MATERIAL SHOWN →
****************
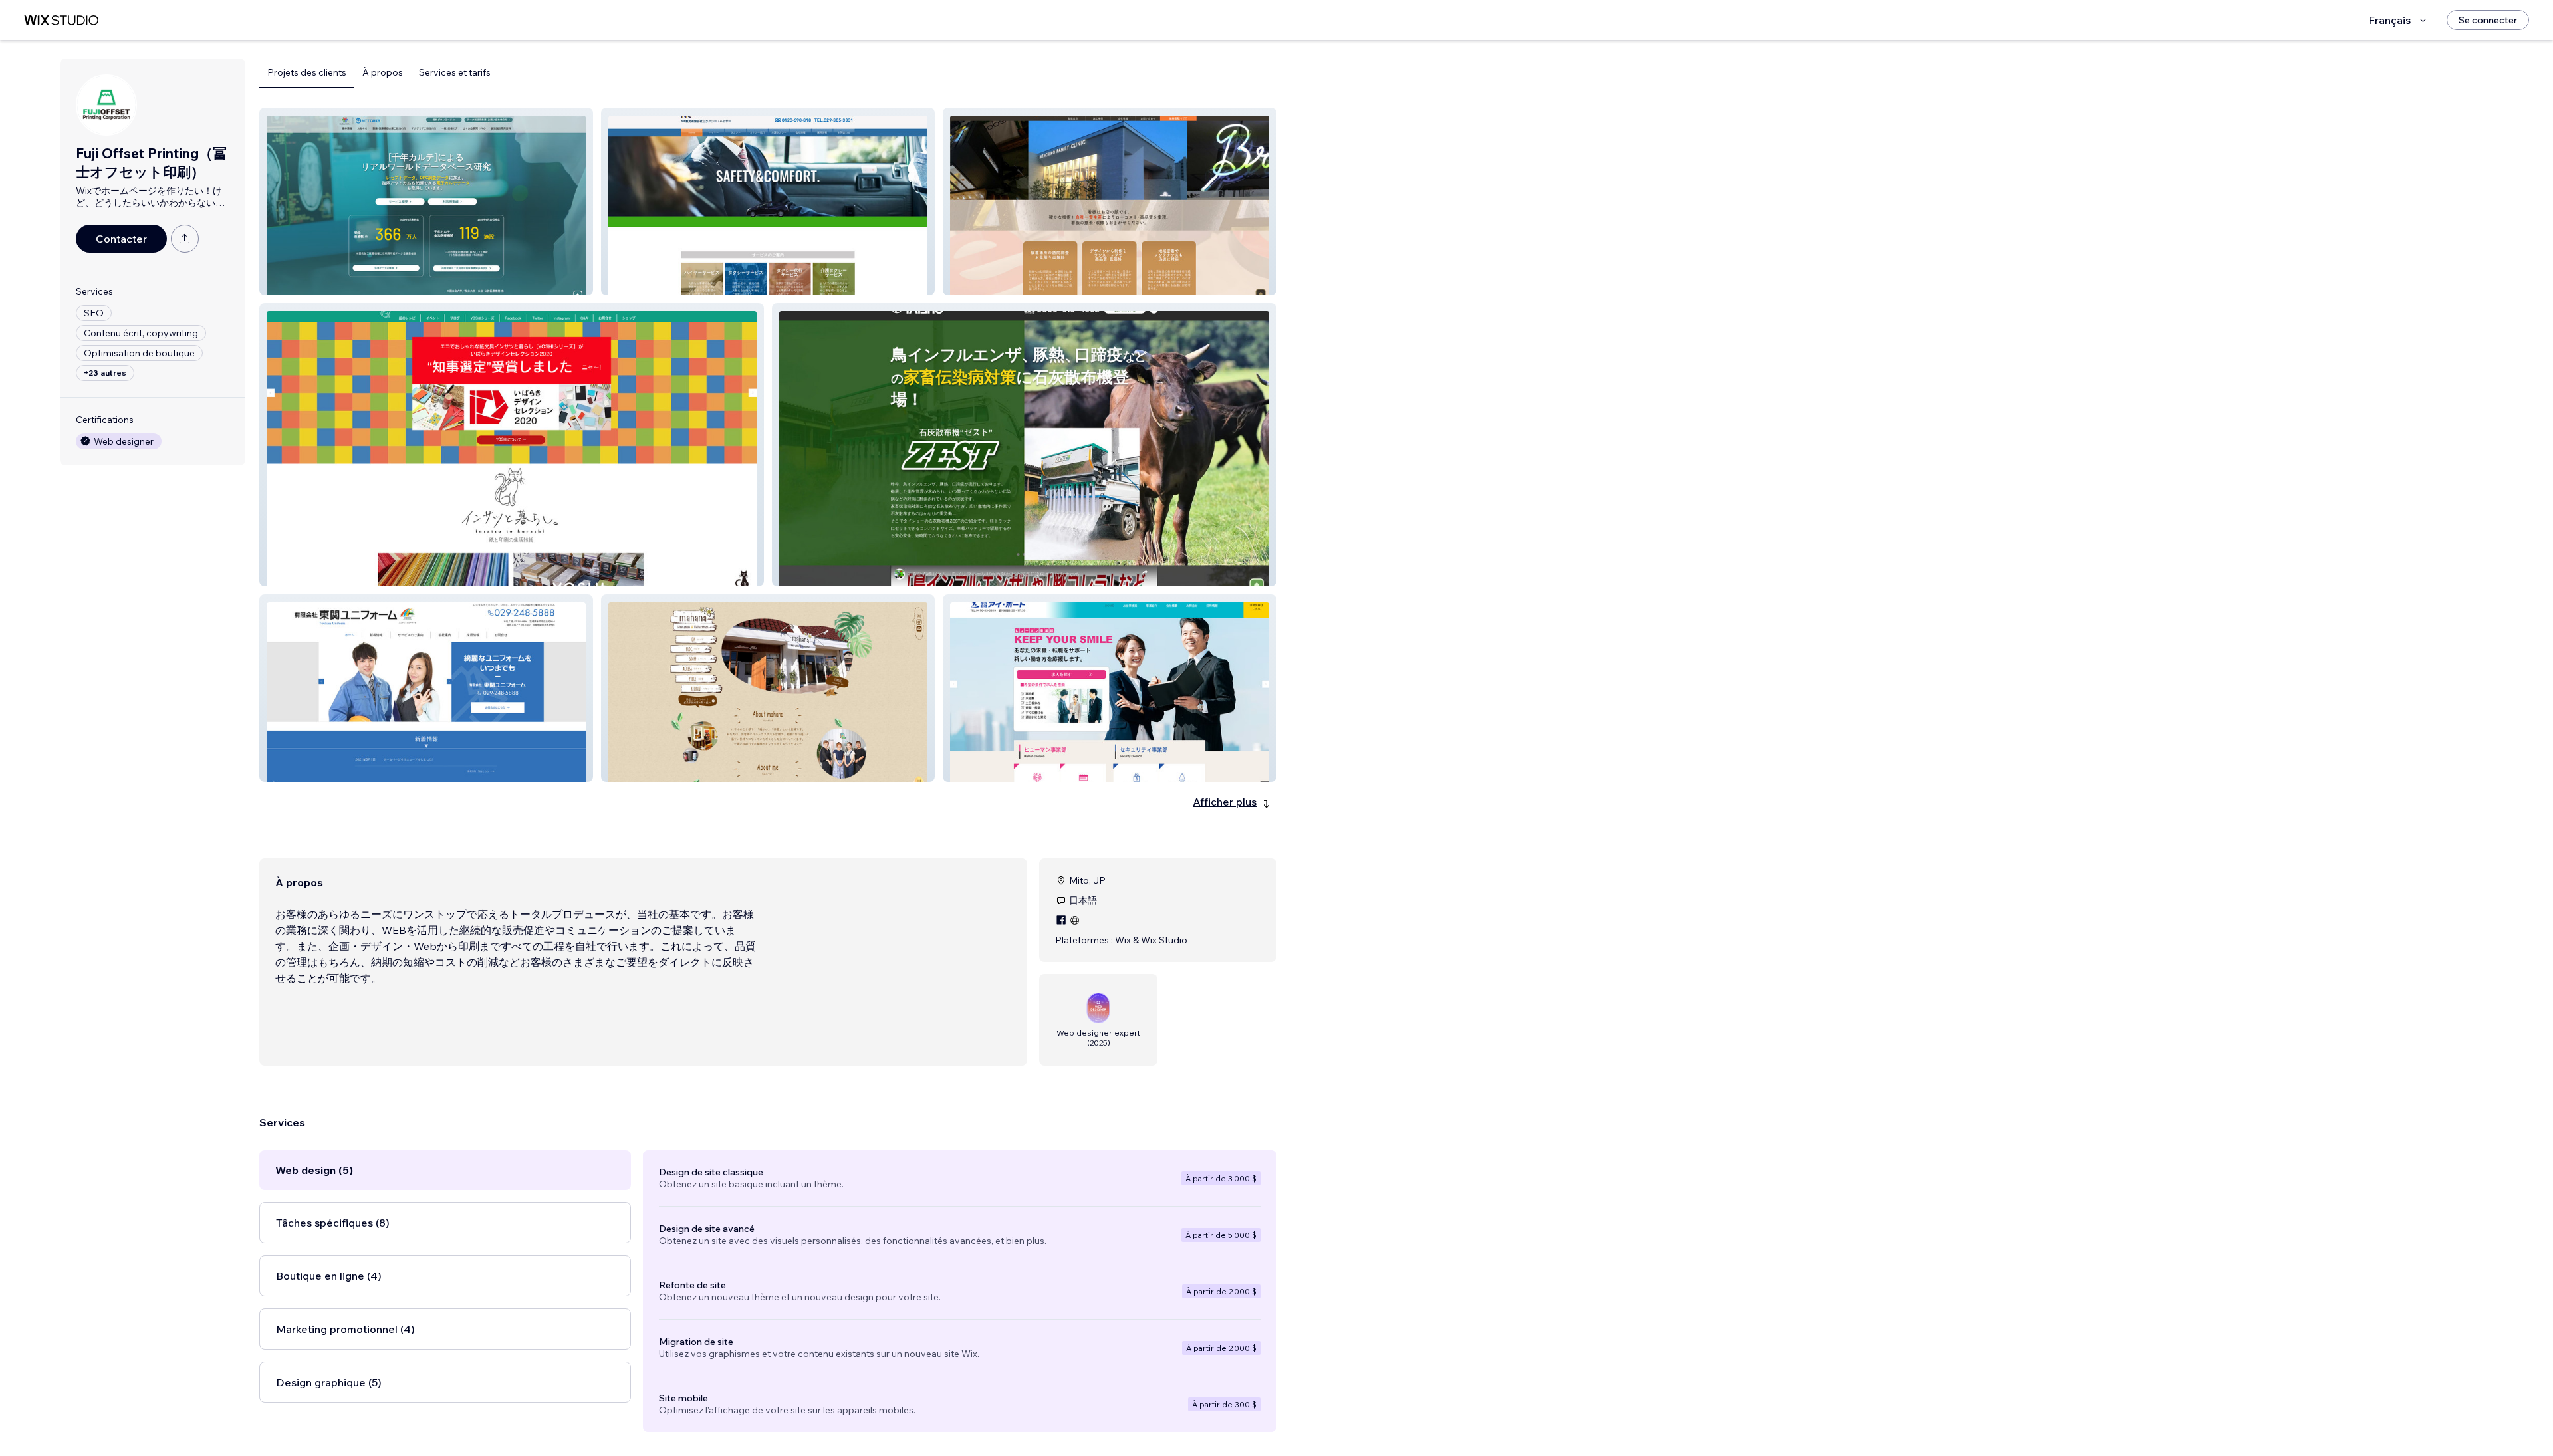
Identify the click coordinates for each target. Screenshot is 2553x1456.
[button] (426, 201)
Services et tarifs (455, 72)
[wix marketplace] (61, 20)
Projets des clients (306, 72)
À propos (382, 72)
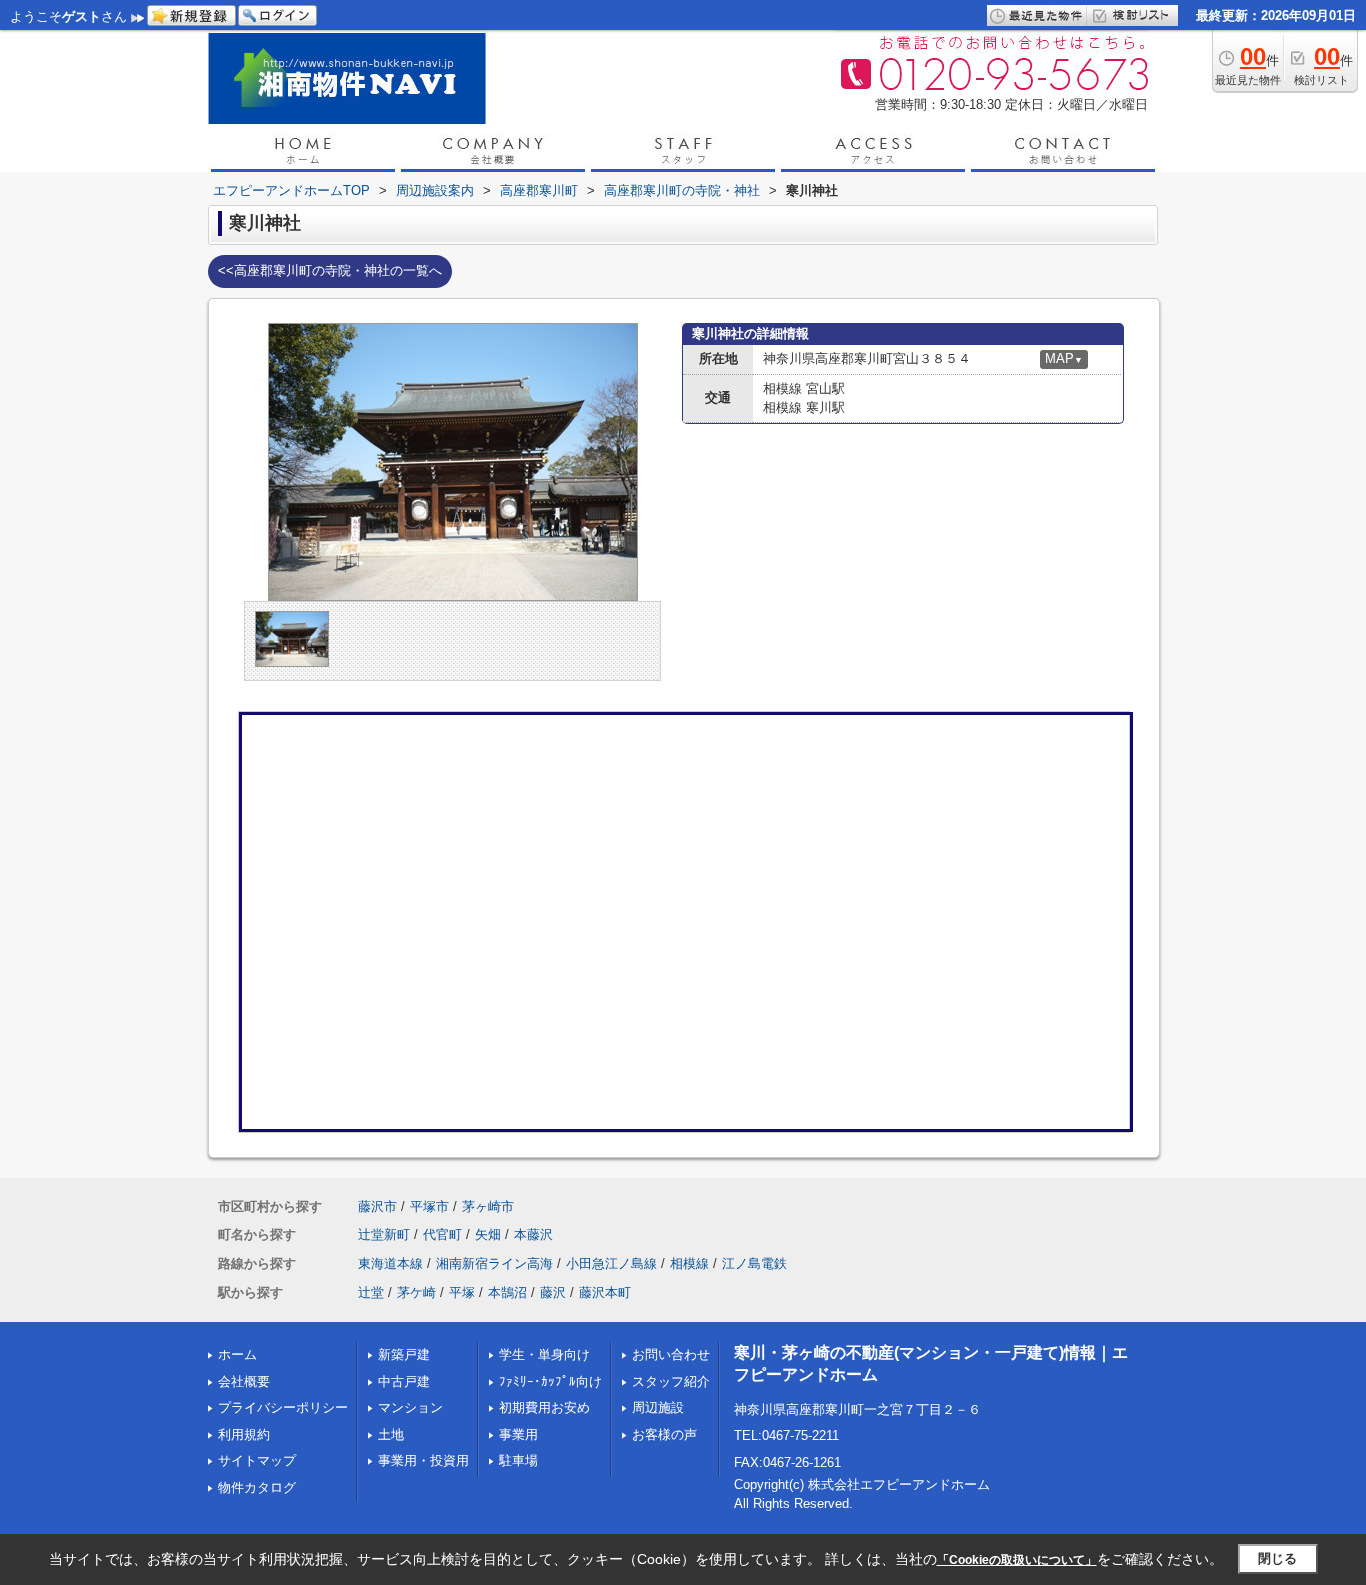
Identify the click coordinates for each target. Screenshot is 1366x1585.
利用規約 (244, 1434)
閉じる (1277, 1558)
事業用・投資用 (423, 1460)
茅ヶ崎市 (488, 1206)
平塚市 (429, 1206)
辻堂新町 (384, 1234)
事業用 (518, 1434)
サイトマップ (257, 1460)
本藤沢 (533, 1234)
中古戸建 (404, 1381)
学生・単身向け (544, 1354)
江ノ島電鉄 (754, 1263)
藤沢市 (377, 1206)
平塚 (462, 1292)
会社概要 (244, 1381)
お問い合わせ (671, 1354)
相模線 (689, 1263)
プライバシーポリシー (283, 1407)
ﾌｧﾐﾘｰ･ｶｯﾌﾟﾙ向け (550, 1381)
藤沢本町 (605, 1292)
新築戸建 (404, 1354)
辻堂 (371, 1292)
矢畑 (488, 1234)
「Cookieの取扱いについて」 (1017, 1560)
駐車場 (518, 1460)
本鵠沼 (507, 1292)
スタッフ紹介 (671, 1381)
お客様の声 (664, 1434)
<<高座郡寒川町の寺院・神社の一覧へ (330, 270)
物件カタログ (257, 1487)
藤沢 (553, 1292)
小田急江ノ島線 (611, 1263)
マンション (410, 1407)
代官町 (442, 1234)
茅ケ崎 (416, 1292)
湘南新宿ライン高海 (494, 1263)
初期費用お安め (544, 1407)
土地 (391, 1434)
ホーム (237, 1354)
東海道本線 (390, 1263)
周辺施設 (658, 1407)
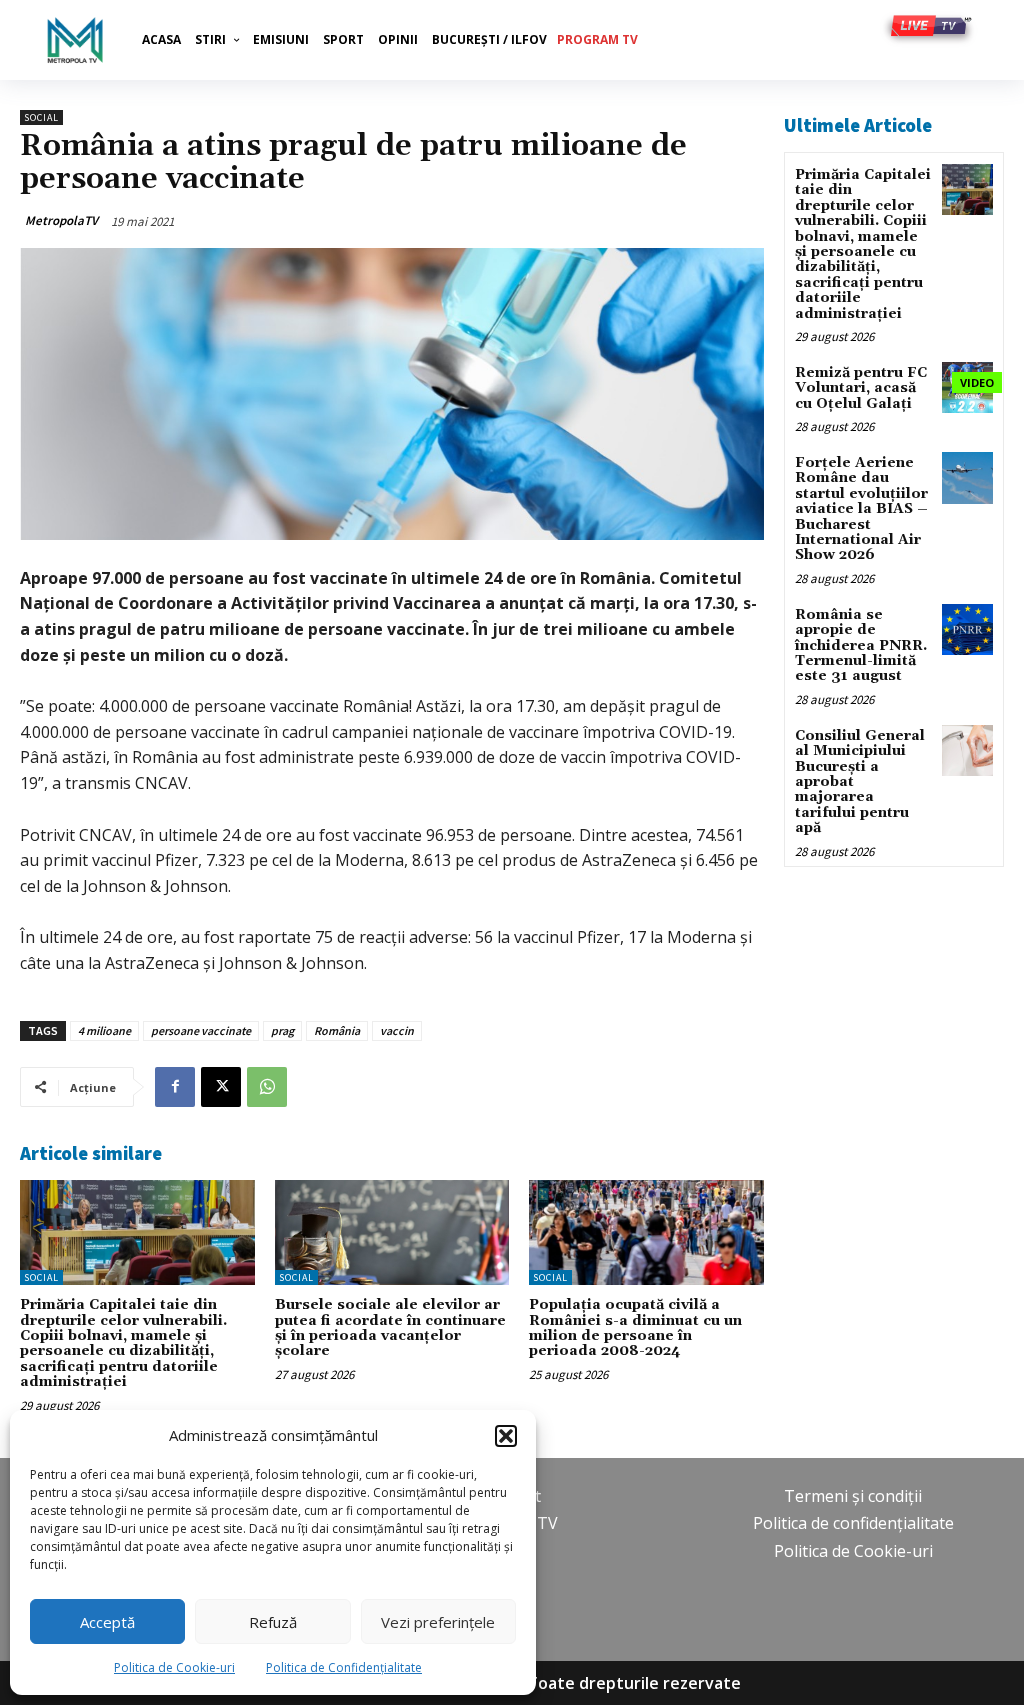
****************
YOUR TASK → The lines from the start of the data through the line that contains "お客様の声 (664, 1434)" are to be returned exactly, please, with both ends included and every picture left out.

RESPONSE FOR THIS EXERCISE →
Identify the click coordinates for each target. Screenshot is 2553x1456.
[button] (426, 201)
Services et tarifs (455, 72)
[wix marketplace] (61, 20)
Projets des clients (306, 72)
À propos (382, 72)
Identify the click coordinates for each target. Screenshot is 1366x1585.
利用規約 (244, 1434)
閉じる (1277, 1558)
事業用・投資用 (423, 1460)
茅ヶ崎市 (488, 1206)
平塚市 (429, 1206)
辻堂新町 (384, 1234)
事業用 (518, 1434)
サイトマップ (257, 1460)
本藤沢 (533, 1234)
中古戸建 (404, 1381)
学生・単身向け (544, 1354)
江ノ島電鉄 (754, 1263)
藤沢市 (377, 1206)
平塚 (462, 1292)
会社概要 (244, 1381)
お問い合わせ (671, 1354)
相模線 (689, 1263)
プライバシーポリシー (283, 1407)
ﾌｧﾐﾘｰ･ｶｯﾌﾟﾙ向け (550, 1381)
藤沢本町 (605, 1292)
新築戸建 (404, 1354)
辻堂 (371, 1292)
矢畑 (488, 1234)
「Cookieの取扱いについて」 (1017, 1560)
駐車場 (518, 1460)
本鵠沼 (507, 1292)
スタッフ紹介 (671, 1381)
お客様の声 (664, 1434)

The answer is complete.